Tra i laghi del nord, sono stati sette i bacini monitorati dai tecnici di Legambiente tra Piemonte, Lombardia, Veneto e Trentino Alto Adige: Garda(Vr, Bs, Tn), Iseo (Bg, Bs), Como (Co, Lc), Lugano (Va), Maggiore (Va, No, Vb), Varese (Va) e Viverone (To).  Un totale di 73 punti monitorati, di cui ben 44 sono risultati inquinati o fortemente inquinati. Nel Lazio sono passati all’esame dei tecnici di Legambiente 7 bacini lacustri tra le provincie di Roma (Bracciano e Albano), Viterbo (Bolsena e Vico), Rieti (Salto e Turano) e Latina (Posta Fibreno). Su un totale di 23 punti campionati, il 34%, sono risultati contaminati dalla presenza di scarichi fognari non depurati. Infine in Umbria, dove sono stati monitorati il Trasimeno (Pg) e Piediluco (Tr), su 8 prelievi solo 1 ha superato i limiti previsti dalla normativa. Nel suo viaggio la Goletta dei Laghi ha incontrato gravi alterazioni ambientali come nel caso dei pantani di Lentini e Gelsari, a Catania, o nel Lazio dove, presso il lago di Vico rimane aperta la spinosa questione delle bonifiche del territorio.

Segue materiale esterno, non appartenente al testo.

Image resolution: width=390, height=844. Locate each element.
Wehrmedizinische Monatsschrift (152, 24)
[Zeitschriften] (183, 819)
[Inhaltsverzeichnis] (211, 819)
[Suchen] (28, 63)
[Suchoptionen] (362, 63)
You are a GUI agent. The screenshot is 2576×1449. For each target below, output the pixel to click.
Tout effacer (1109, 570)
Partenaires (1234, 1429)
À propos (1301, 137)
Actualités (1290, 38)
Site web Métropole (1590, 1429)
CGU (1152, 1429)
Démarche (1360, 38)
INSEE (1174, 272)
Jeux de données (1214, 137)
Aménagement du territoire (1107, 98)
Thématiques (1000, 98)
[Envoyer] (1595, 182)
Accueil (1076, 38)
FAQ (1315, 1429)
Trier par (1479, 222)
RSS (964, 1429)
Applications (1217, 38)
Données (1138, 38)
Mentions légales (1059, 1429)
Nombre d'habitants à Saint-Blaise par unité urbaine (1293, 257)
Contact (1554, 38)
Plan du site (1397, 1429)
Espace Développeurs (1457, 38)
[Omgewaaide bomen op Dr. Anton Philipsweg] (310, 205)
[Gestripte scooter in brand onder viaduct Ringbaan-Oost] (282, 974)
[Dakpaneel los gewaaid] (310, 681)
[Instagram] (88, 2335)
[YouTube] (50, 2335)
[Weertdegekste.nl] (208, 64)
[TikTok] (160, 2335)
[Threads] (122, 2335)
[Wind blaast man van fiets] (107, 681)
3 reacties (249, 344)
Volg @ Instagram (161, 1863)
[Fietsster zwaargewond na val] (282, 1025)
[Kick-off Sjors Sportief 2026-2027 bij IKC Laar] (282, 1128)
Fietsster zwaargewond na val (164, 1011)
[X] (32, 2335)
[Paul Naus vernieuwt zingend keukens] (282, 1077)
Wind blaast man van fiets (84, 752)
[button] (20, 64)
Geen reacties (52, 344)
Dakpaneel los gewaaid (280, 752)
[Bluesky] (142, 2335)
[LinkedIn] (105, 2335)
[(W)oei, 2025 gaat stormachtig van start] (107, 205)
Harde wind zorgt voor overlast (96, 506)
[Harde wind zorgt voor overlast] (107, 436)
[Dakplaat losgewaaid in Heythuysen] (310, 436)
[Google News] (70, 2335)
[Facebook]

La situazione resta difficile anche in Calabria, in provincia di Vibo Valentia, dove la campagna ambientalista si è battuta per il risanamento del Bacino Alaco, che presenta carenze igieniche tali da provocare l’emanazione di 26 avvisi di garanzia, con le accuse, tra le altre,  di avvelenamento colposo di acqua e frode in pubblica fornitura. Non è immune il lago Pertusillo in provincia di Potenza dove l’aggressione antropica, insieme ad una gestione del territorio assente hanno messo a dura prova il delicato equilibrio dell’ecosistema. Naturalmente ci sono anche gli esempi virtuosi da seguire: delle 76 località lacustri inserite nella Guida Blu di Legambiente e Touring Club sei hanno ottenuto le cinque vele: Tuoro sul Trasimeno (Pg), Appiano sulla strada del vino (Tn), Fiè allo Sciliar (Tn), Molveno (Tn) e Bellagio (Co).